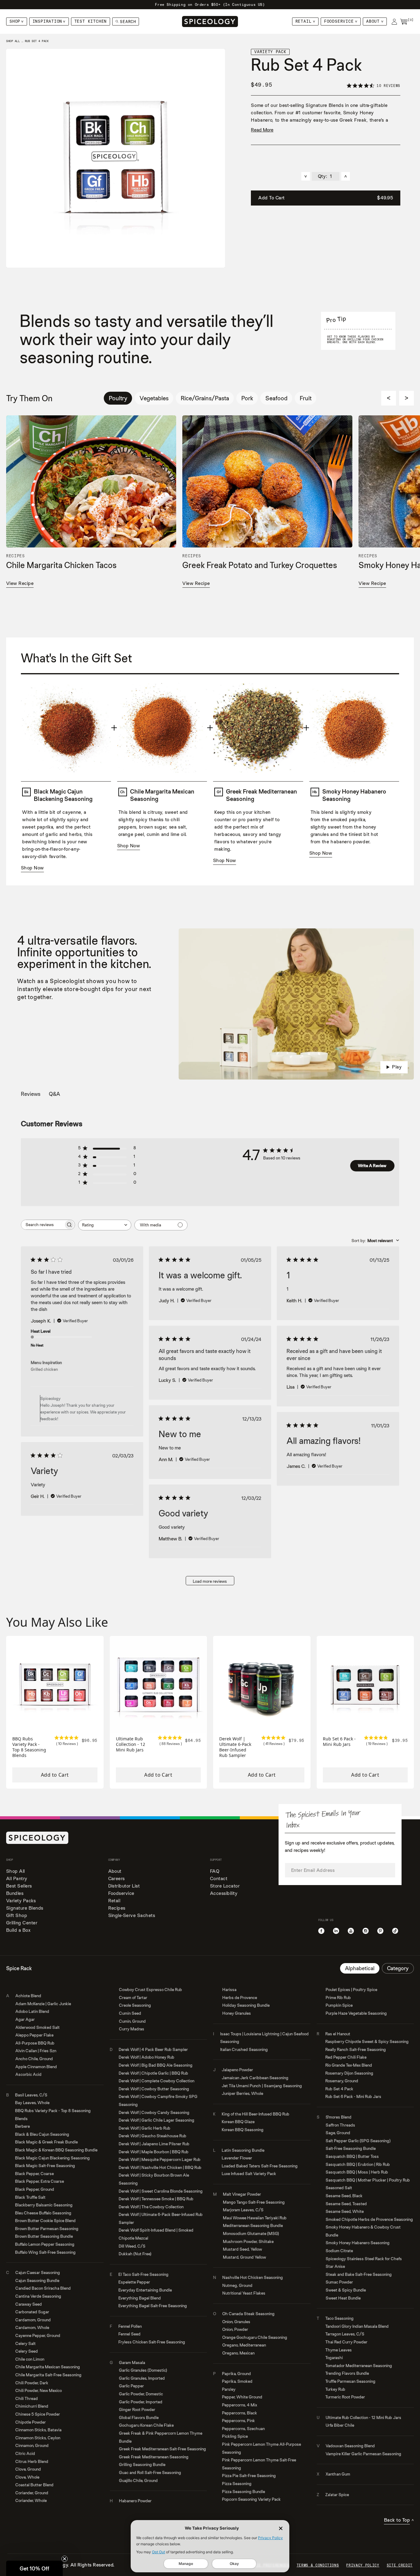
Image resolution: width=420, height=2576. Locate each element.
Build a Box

___

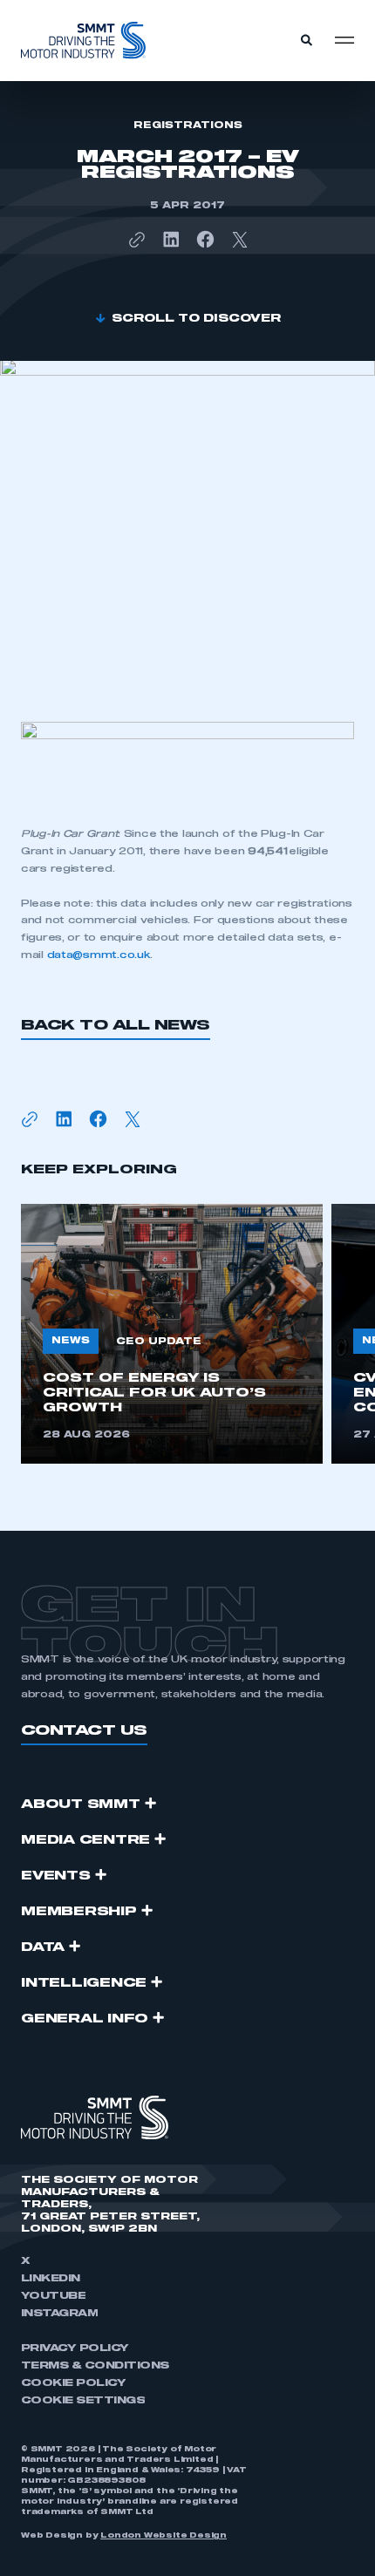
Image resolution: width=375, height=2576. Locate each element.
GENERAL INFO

___

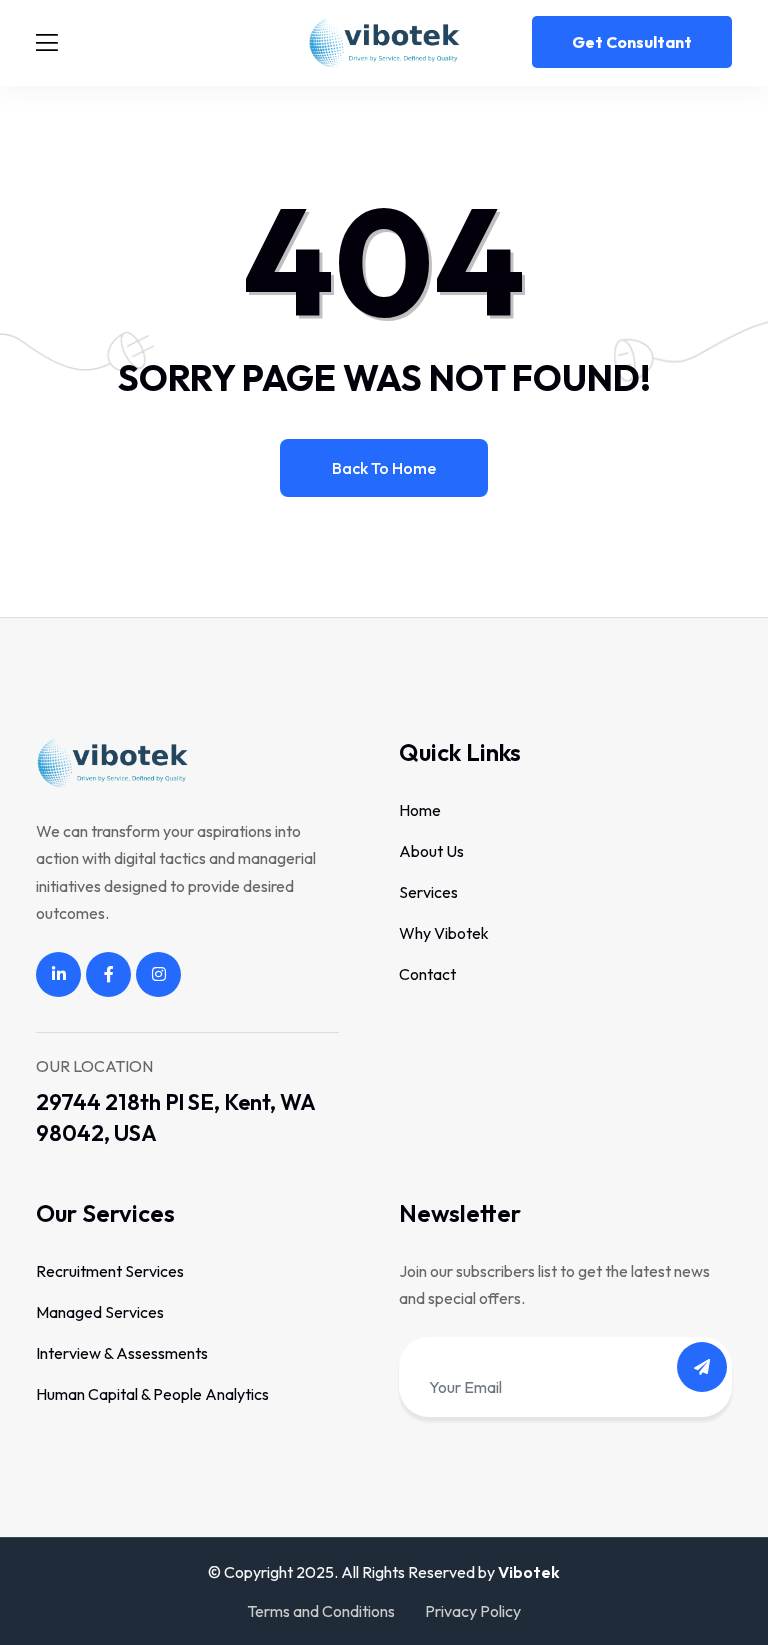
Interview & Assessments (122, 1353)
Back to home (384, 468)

___

Using the material above, find each line that holds "width" and copy that line.

Image resolution: width=420, height=2576. Locate each element.
Image resolution: width=375, height=2576. Locate each element.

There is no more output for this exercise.